How do you see this field progressing in the future?
I think that the field of incorporating genomics into patient stratification for prostate cancer is going to bloom in the next few years and we’re just starting to scratch the surface of what we can do. We have to be prudent; I think that one of the scenes of precision medicine has been to be extra-optimistic about what we can deliver. Unfortunately we know that these are patients with very advanced disease and when you give targeted agents there is always the risk that the tumour will adapt. The more targeted you are, the easier it is for the tumour to overcome the effect of the drug. But I think that we are going to see more patients being tested in order to identify patients who may benefit from PARP inhibitors. That is actually also going to take us as a side effect to other alterations being identified that I hope will accelerate the development of further drugs for prostate cancer patients.
When it comes to the field of PARP inhibitors in particular, I think that in two years, two to three years, we are going to have several trials reading out, testing different strategies for combinations. As I said, this may be combinations with the standard of care, AR targeting agents, but there are also trials in the pipeline combining PARP inhibitors with immune therapies or with other DNA repair targeting agents. This may help us to identify other populations that may benefit from PARP inhibitors among the prostate cancer patients.
Is there anything else that you would like to add?
This is a very exciting field to work on. Over the last ten years we have made great progress for patients with prostate cancer with the introduction of abiraterone, enzalutamide, now radium and many other drugs such as cabazitaxel and now PARP inhibitors.

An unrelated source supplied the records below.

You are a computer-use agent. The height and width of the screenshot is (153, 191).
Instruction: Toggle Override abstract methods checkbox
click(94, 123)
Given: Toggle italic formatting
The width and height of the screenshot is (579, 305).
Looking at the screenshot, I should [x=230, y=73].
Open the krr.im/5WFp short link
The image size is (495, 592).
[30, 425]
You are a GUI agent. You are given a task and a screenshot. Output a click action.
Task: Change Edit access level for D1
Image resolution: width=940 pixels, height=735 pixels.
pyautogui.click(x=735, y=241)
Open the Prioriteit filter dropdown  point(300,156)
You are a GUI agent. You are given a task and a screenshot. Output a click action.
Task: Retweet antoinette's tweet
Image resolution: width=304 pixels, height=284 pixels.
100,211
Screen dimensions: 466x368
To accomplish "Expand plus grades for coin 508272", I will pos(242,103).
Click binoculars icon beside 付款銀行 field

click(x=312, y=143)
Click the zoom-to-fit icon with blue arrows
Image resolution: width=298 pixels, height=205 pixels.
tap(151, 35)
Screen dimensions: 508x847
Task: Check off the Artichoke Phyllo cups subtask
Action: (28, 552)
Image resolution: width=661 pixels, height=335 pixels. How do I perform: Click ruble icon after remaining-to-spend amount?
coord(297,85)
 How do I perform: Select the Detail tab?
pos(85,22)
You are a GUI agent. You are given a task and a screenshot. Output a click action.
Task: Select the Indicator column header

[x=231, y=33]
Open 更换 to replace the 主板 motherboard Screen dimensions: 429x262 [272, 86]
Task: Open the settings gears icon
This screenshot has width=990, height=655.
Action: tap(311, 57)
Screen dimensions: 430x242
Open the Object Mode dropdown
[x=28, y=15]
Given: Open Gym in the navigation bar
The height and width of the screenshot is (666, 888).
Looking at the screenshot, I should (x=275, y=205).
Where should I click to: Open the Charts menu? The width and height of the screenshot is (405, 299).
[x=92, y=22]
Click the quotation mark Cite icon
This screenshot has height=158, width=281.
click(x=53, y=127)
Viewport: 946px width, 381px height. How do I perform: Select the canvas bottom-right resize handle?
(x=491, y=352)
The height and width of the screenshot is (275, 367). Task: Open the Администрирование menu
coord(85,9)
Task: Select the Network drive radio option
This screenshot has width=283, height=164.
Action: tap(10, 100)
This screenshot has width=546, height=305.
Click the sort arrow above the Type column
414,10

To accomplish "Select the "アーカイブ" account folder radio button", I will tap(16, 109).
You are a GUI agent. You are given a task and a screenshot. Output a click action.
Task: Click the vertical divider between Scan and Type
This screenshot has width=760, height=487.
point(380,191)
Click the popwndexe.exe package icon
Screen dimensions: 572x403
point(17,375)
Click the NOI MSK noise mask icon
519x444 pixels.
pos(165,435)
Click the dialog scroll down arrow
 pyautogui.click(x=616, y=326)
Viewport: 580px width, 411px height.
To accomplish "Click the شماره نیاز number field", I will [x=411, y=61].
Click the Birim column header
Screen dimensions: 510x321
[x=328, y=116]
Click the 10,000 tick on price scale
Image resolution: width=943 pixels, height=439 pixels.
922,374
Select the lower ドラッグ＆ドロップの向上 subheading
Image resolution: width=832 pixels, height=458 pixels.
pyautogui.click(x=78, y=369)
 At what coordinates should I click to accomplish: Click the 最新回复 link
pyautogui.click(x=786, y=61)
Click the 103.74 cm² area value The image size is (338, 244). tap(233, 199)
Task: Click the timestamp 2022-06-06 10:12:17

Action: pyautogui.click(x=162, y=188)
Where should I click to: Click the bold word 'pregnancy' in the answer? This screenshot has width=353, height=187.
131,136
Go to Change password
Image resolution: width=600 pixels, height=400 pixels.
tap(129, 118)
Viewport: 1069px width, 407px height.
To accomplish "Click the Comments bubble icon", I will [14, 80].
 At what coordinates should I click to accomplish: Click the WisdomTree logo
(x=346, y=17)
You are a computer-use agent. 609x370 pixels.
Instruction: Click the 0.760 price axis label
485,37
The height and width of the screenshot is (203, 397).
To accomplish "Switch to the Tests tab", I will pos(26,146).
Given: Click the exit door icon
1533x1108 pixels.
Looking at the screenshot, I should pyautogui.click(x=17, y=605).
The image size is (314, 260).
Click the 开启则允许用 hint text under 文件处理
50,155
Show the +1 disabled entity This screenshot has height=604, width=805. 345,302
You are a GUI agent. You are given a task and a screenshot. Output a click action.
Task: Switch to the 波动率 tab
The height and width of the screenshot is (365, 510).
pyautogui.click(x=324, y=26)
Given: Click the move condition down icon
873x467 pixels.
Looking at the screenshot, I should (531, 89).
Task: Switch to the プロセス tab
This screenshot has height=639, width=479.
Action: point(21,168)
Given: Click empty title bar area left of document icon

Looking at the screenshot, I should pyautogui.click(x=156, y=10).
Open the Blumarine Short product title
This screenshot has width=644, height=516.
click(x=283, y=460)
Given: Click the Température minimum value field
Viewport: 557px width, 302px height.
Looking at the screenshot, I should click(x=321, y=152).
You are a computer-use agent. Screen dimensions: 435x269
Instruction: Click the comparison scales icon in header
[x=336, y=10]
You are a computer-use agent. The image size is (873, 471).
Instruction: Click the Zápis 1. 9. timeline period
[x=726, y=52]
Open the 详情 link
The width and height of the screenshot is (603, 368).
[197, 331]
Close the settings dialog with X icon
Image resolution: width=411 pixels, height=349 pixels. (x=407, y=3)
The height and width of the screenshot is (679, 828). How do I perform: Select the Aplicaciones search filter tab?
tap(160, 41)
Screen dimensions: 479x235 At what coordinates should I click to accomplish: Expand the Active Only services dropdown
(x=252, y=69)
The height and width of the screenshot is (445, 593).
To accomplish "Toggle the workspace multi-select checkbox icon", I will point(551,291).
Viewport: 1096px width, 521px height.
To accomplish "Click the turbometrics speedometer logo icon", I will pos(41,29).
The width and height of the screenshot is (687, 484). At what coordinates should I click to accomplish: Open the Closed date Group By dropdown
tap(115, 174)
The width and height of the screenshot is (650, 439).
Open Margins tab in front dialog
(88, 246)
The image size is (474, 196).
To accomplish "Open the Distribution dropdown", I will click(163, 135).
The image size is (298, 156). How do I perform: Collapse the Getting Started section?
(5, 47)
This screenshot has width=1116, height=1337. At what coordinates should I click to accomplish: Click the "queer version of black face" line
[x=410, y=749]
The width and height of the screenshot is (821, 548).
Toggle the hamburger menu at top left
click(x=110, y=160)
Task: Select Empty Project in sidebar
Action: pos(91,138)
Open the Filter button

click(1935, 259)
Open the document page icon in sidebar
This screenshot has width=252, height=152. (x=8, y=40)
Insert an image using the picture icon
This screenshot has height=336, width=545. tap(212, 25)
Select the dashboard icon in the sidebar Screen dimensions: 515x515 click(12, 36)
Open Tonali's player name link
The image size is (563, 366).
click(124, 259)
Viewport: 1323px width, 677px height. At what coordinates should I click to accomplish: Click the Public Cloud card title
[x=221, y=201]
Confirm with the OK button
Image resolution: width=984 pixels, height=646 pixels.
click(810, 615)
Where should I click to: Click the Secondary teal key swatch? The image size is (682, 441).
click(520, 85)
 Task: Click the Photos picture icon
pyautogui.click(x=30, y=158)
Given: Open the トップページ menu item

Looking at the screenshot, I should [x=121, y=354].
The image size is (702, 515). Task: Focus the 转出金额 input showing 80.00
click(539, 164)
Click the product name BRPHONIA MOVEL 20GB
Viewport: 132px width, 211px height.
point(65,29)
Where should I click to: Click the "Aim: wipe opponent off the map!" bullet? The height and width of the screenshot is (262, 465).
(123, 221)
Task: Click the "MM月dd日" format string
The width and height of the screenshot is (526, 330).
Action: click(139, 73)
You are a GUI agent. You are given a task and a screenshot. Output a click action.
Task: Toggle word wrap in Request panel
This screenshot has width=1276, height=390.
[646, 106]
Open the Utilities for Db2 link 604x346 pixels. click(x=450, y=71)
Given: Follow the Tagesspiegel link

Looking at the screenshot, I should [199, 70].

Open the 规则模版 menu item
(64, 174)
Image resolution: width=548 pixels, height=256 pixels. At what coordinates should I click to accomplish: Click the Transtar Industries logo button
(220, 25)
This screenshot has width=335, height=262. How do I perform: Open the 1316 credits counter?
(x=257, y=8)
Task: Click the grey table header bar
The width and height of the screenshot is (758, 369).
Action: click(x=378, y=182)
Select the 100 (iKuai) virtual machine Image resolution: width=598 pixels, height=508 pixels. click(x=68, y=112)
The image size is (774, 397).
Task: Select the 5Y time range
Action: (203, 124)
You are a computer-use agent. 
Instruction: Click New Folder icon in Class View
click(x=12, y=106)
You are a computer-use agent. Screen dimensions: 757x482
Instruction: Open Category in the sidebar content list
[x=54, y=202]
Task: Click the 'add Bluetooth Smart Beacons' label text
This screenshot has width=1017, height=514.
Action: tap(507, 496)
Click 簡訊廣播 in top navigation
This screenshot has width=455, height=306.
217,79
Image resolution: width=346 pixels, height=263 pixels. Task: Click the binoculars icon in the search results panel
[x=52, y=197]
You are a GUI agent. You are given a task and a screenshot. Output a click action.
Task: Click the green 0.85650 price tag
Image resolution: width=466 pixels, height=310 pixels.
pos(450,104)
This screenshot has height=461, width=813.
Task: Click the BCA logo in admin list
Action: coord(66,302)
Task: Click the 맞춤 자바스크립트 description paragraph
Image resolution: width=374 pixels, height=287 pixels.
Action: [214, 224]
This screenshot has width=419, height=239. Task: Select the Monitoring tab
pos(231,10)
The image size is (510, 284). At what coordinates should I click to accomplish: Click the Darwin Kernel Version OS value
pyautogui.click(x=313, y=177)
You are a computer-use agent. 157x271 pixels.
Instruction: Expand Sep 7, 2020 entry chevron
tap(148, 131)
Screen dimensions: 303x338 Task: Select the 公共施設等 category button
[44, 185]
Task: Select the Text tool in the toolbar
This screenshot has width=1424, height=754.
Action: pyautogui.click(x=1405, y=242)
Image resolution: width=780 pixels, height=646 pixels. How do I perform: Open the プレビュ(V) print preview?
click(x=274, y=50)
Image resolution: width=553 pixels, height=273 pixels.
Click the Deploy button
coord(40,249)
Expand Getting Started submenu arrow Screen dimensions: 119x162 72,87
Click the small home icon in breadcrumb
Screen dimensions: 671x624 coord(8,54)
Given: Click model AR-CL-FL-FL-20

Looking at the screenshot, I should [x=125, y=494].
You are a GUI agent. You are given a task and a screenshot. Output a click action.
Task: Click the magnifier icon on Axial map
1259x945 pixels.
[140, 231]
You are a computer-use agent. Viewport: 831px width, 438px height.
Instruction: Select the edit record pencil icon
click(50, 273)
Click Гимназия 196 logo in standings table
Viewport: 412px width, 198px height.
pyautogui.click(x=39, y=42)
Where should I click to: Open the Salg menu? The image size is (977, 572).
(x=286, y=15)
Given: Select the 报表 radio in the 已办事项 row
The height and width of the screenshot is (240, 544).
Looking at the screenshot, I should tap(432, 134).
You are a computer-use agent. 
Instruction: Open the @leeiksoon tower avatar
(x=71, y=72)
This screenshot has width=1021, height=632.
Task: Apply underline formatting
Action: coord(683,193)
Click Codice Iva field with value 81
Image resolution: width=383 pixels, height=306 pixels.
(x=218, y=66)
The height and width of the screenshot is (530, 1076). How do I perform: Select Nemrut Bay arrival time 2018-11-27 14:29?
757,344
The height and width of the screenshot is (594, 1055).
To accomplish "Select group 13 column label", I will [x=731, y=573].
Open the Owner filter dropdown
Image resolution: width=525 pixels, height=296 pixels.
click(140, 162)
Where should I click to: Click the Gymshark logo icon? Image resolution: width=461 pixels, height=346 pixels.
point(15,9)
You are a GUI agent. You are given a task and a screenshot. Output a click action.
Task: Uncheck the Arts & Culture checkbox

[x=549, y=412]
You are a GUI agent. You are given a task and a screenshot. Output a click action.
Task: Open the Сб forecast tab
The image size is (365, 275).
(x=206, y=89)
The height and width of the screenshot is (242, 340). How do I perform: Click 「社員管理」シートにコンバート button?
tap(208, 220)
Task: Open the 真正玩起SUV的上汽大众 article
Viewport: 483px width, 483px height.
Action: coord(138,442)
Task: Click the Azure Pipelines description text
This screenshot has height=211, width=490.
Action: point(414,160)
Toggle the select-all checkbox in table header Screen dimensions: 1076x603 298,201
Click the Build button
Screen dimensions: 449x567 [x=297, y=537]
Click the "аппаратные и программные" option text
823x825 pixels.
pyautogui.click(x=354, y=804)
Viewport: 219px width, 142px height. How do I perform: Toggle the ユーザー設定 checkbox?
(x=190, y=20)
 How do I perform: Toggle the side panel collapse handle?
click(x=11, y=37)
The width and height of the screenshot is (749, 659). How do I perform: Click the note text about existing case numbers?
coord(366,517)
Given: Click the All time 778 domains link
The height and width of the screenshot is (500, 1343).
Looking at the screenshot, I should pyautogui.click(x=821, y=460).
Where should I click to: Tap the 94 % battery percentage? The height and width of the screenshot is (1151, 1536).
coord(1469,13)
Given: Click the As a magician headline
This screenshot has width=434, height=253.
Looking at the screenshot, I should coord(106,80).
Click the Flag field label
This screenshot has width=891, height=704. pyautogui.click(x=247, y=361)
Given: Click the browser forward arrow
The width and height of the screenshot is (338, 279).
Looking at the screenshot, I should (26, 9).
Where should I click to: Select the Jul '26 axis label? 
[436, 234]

PARP inhibitors have been already approved in the US by the FDA, both olaparib and rucaparib, and we are expecting the European agencies to provide feedback towards the end of this year. But clearly there is still an unmet need for these patients; unfortunately men continue to die from advanced prostate cancer. Hence, this is not the final step but only the beginning of a new therapeutic approach being developed for these patients that we hope to continue evolving over the next few years, to do better for our patients.